Although the operator’s proficiency such as the left main stent implantation technique may be associated with patient outcomes including LVRR, improvements of DES, anti-platelet therapy, imaging guidance, and physiological lesion assessment have markedly improved PCI outcomes, and the indications of PCI have been expanded to more complex lesions31. The present study included left main intervention using a bare-metal stent or 1st generation DES. However, the use of 2nd generation DES may provide a greater improvement in outcomes after unprotected LMCA intervention32. Thus, in the future, a larger number of patients with unprotected LMCA disease and LV dysfunction may be treated with PCI, together with improved devices, implantation techniques, and medications33.

Study limitations

As this was a single-centre, retrospective, and observational study, there is a possibility of patient selection bias. LVEF and LV volume were measured using the single plane area-length method by LVG, which is less accurate than biplane ventriculography or cardiac magnetic resonance imaging. Echocardiographic parameters were not included in the analysis because not all patients underwent echocardiography before and after PCI in the echocardiographic laboratory. Patients with an elevated end-diastolic pressure did not receive the LVG examination itself because of an increased risk of acute pulmonary oedema, thereby they were not included into the present study. Although no patients in this study were diagnosed as having severe valvular disease or idiopathic cardiomyopathy, we might not have fully excluded possible pre-existing chronic reduction of LV function, due to other conditions than CAD. It would be better to evaluate myocardial viability using stress scintigraphy before revascularization, however, we did not routinely evaluate myocardial viability by scintigraphy in all cases. Patients with complex CAD were treated with PCI or CABG after the Heart Team discussion, in which anatomical complexity and clinical characteristics were considered, and patients who had LMCA disease and treated with PCI were few in our study population, which might weaken the strength of our findings.
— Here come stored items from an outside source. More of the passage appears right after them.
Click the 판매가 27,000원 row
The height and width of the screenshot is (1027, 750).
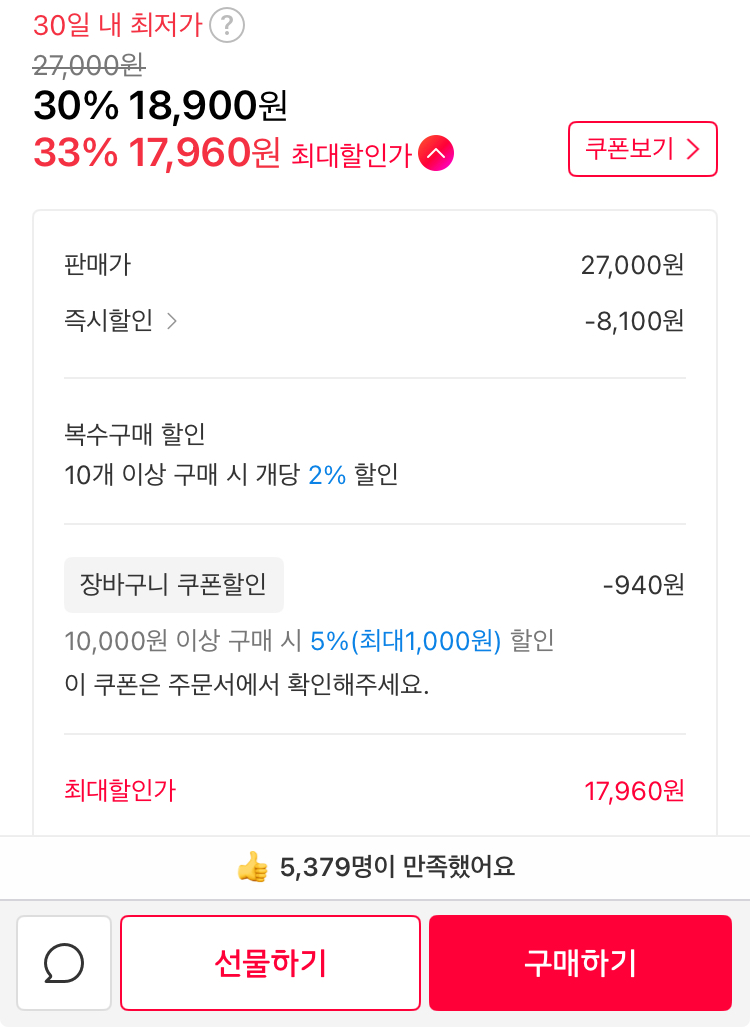[375, 265]
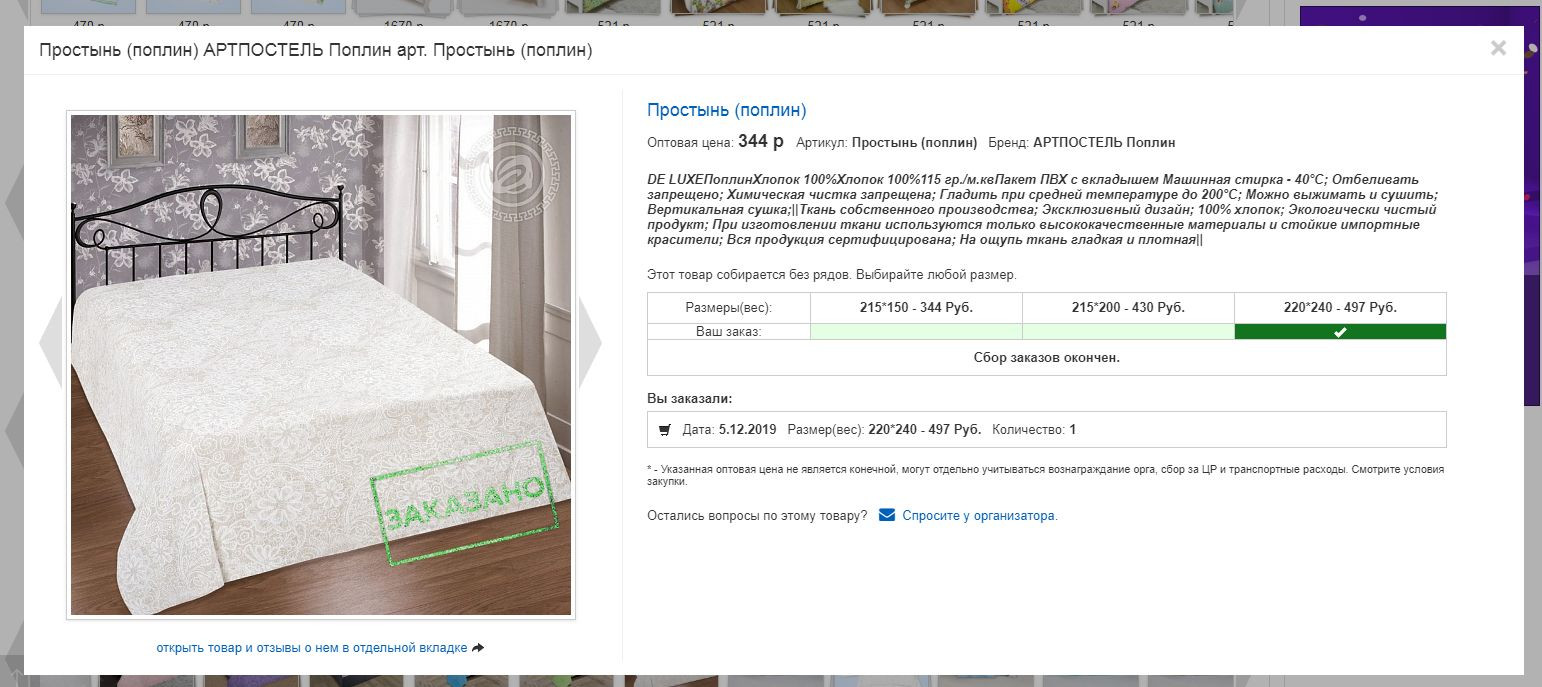Click the cart icon in ordered item row
This screenshot has width=1542, height=687.
click(665, 430)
Finally, the patients who did not receive PCI were excluded from this study in advance. As the clinical application of PCI basically varies depending upon the lesion type and patient status, this exclusion criteria itself might have caused the patient selection bias.

Conclusions

Unprotected LMCA intervention was significantly associated with LVRR, while prior PCI, presence of in-stent restenosis, and presence of de novo stenosis were negatively associated with LVRR. These findings suggest a potential benefit of unprotected LMCA intervention for LVRR and importance of angiographic follow-up in patients with CAD and LV systolic dysfunction.